▸ PROBLEM DESCRIPTION
Each entry must appear again exactly as it does in the source.
### RECORDS
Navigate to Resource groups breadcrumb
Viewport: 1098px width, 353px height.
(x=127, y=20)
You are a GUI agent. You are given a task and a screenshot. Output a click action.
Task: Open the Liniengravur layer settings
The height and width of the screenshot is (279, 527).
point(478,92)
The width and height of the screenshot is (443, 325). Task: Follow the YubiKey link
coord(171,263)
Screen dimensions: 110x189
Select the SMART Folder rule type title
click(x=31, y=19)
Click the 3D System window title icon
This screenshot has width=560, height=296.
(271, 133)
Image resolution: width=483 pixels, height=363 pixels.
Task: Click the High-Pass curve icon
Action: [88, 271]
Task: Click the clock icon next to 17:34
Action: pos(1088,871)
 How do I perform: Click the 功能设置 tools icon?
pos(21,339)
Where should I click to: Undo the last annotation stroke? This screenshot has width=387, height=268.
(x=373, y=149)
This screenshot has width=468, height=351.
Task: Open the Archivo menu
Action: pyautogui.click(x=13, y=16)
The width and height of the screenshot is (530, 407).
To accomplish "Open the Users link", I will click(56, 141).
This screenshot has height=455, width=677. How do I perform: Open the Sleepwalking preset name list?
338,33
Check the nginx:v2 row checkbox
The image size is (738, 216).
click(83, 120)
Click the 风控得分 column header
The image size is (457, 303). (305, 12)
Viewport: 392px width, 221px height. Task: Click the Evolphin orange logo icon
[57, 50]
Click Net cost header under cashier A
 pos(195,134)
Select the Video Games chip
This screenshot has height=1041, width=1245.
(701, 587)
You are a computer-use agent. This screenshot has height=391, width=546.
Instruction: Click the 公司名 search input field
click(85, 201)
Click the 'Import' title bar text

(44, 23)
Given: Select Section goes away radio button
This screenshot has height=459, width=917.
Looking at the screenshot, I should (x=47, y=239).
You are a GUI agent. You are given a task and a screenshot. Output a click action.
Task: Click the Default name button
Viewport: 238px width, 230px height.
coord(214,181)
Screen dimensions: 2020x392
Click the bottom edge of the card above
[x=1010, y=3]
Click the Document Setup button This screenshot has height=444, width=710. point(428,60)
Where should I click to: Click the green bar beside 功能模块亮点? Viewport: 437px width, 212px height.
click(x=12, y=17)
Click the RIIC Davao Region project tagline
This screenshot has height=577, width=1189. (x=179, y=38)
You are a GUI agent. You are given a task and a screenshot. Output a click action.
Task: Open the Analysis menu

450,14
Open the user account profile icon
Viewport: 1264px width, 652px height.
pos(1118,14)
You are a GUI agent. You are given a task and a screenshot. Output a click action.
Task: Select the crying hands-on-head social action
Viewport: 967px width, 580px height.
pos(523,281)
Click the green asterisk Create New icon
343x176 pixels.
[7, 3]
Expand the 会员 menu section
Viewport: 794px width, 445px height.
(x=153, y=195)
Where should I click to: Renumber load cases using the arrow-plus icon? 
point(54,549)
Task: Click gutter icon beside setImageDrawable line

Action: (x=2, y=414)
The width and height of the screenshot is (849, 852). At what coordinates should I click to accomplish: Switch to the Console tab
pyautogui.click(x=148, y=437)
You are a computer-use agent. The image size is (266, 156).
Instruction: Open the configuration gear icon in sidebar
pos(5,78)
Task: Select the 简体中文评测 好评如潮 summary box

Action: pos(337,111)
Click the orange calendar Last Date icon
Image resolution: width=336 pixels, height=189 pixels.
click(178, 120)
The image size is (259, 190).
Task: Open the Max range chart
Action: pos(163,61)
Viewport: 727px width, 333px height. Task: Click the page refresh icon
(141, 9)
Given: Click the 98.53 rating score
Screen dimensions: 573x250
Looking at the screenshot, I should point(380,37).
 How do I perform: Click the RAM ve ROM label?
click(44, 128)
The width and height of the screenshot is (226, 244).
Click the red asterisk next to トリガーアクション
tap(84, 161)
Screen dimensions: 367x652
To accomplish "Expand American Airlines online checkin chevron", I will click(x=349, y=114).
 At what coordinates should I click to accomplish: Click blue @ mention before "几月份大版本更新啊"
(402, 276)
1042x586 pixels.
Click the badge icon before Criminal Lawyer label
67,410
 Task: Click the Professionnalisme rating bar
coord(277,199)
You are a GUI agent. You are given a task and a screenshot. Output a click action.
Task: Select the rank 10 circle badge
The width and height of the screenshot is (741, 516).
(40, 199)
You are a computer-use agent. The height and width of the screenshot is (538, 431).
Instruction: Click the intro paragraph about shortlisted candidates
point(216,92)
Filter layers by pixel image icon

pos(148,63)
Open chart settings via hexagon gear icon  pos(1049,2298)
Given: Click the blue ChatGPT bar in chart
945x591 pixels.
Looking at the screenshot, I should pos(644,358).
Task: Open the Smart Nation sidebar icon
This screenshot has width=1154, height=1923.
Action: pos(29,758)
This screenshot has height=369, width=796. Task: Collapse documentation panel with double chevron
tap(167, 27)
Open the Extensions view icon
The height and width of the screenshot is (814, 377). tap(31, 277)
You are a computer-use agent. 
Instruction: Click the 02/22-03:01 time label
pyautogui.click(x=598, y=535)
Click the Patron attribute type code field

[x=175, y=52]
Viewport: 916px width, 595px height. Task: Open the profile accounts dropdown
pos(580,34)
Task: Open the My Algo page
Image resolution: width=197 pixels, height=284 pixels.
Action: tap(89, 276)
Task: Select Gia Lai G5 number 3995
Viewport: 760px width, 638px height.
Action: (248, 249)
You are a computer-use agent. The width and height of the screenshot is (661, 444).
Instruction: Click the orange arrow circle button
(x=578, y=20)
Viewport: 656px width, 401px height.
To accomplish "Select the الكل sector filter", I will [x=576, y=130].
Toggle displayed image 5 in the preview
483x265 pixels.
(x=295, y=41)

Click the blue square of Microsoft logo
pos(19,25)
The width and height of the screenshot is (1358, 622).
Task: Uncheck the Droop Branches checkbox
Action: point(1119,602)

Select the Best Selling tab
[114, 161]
######
▸ ANSWER TO THIS TASK
Navigate to Resource groups breadcrumb
Viewport: 1098px width, 353px height.
(x=127, y=20)
You are a GUI agent. You are given a task and a screenshot. Output a click action.
Task: Open the Liniengravur layer settings
The height and width of the screenshot is (279, 527).
point(478,92)
The width and height of the screenshot is (443, 325). Task: Follow the YubiKey link
coord(171,263)
Screen dimensions: 110x189
Select the SMART Folder rule type title
click(x=31, y=19)
Click the 3D System window title icon
This screenshot has width=560, height=296.
(271, 133)
Image resolution: width=483 pixels, height=363 pixels.
Task: Click the High-Pass curve icon
Action: [88, 271]
Task: Click the clock icon next to 17:34
Action: pos(1088,871)
 How do I perform: Click the 功能设置 tools icon?
pos(21,339)
Where should I click to: Undo the last annotation stroke? This screenshot has width=387, height=268.
(x=373, y=149)
This screenshot has width=468, height=351.
Task: Open the Archivo menu
Action: pyautogui.click(x=13, y=16)
The width and height of the screenshot is (530, 407).
To accomplish "Open the Users link", I will click(56, 141).
This screenshot has height=455, width=677. How do I perform: Open the Sleepwalking preset name list?
338,33
Check the nginx:v2 row checkbox
The image size is (738, 216).
click(83, 120)
Click the 风控得分 column header
The image size is (457, 303). (305, 12)
Viewport: 392px width, 221px height. Task: Click the Evolphin orange logo icon
[57, 50]
Click Net cost header under cashier A
 pos(195,134)
Select the Video Games chip
This screenshot has height=1041, width=1245.
(701, 587)
You are a computer-use agent. This screenshot has height=391, width=546.
Instruction: Click the 公司名 search input field
click(85, 201)
Click the 'Import' title bar text

(44, 23)
Given: Select Section goes away radio button
This screenshot has height=459, width=917.
Looking at the screenshot, I should (x=47, y=239).
You are a GUI agent. You are given a task and a screenshot. Output a click action.
Task: Click the Default name button
Viewport: 238px width, 230px height.
coord(214,181)
Screen dimensions: 2020x392
Click the bottom edge of the card above
[x=1010, y=3]
Click the Document Setup button This screenshot has height=444, width=710. point(428,60)
Where should I click to: Click the green bar beside 功能模块亮点? Viewport: 437px width, 212px height.
click(x=12, y=17)
Click the RIIC Davao Region project tagline
This screenshot has height=577, width=1189. (x=179, y=38)
You are a GUI agent. You are given a task and a screenshot. Output a click action.
Task: Open the Analysis menu

450,14
Open the user account profile icon
Viewport: 1264px width, 652px height.
pos(1118,14)
You are a GUI agent. You are given a task and a screenshot. Output a click action.
Task: Select the crying hands-on-head social action
Viewport: 967px width, 580px height.
pos(523,281)
Click the green asterisk Create New icon
343x176 pixels.
[7, 3]
Expand the 会员 menu section
Viewport: 794px width, 445px height.
(x=153, y=195)
Where should I click to: Renumber load cases using the arrow-plus icon? 
point(54,549)
Task: Click gutter icon beside setImageDrawable line

Action: (x=2, y=414)
The width and height of the screenshot is (849, 852). At what coordinates should I click to accomplish: Switch to the Console tab
pyautogui.click(x=148, y=437)
You are a computer-use agent. The image size is (266, 156).
Instruction: Open the configuration gear icon in sidebar
pos(5,78)
Task: Select the 简体中文评测 好评如潮 summary box

Action: pos(337,111)
Click the orange calendar Last Date icon
Image resolution: width=336 pixels, height=189 pixels.
click(178, 120)
The image size is (259, 190).
Task: Open the Max range chart
Action: pos(163,61)
Viewport: 727px width, 333px height. Task: Click the page refresh icon
(141, 9)
Given: Click the 98.53 rating score
Screen dimensions: 573x250
Looking at the screenshot, I should point(380,37).
 How do I perform: Click the RAM ve ROM label?
click(44, 128)
The width and height of the screenshot is (226, 244).
Click the red asterisk next to トリガーアクション
tap(84, 161)
Screen dimensions: 367x652
To accomplish "Expand American Airlines online checkin chevron", I will click(x=349, y=114).
 At what coordinates should I click to accomplish: Click blue @ mention before "几月份大版本更新啊"
(402, 276)
1042x586 pixels.
Click the badge icon before Criminal Lawyer label
67,410
 Task: Click the Professionnalisme rating bar
coord(277,199)
You are a GUI agent. You are given a task and a screenshot. Output a click action.
Task: Select the rank 10 circle badge
The width and height of the screenshot is (741, 516).
(40, 199)
You are a computer-use agent. The height and width of the screenshot is (538, 431).
Instruction: Click the intro paragraph about shortlisted candidates
point(216,92)
Filter layers by pixel image icon

pos(148,63)
Open chart settings via hexagon gear icon  pos(1049,2298)
Given: Click the blue ChatGPT bar in chart
945x591 pixels.
Looking at the screenshot, I should pos(644,358).
Task: Open the Smart Nation sidebar icon
This screenshot has width=1154, height=1923.
Action: pos(29,758)
This screenshot has height=369, width=796. Task: Collapse documentation panel with double chevron
tap(167, 27)
Open the Extensions view icon
The height and width of the screenshot is (814, 377). tap(31, 277)
You are a computer-use agent. 
Instruction: Click the 02/22-03:01 time label
pyautogui.click(x=598, y=535)
Click the Patron attribute type code field

[x=175, y=52]
Viewport: 916px width, 595px height. Task: Open the profile accounts dropdown
pos(580,34)
Task: Open the My Algo page
Image resolution: width=197 pixels, height=284 pixels.
Action: tap(89, 276)
Task: Select Gia Lai G5 number 3995
Viewport: 760px width, 638px height.
Action: (248, 249)
You are a computer-use agent. The width and height of the screenshot is (661, 444).
Instruction: Click the orange arrow circle button
(x=578, y=20)
Viewport: 656px width, 401px height.
To accomplish "Select the الكل sector filter", I will [x=576, y=130].
Toggle displayed image 5 in the preview
483x265 pixels.
(x=295, y=41)

Click the blue square of Microsoft logo
pos(19,25)
The width and height of the screenshot is (1358, 622).
Task: Uncheck the Droop Branches checkbox
Action: point(1119,602)

Select the Best Selling tab
[114, 161]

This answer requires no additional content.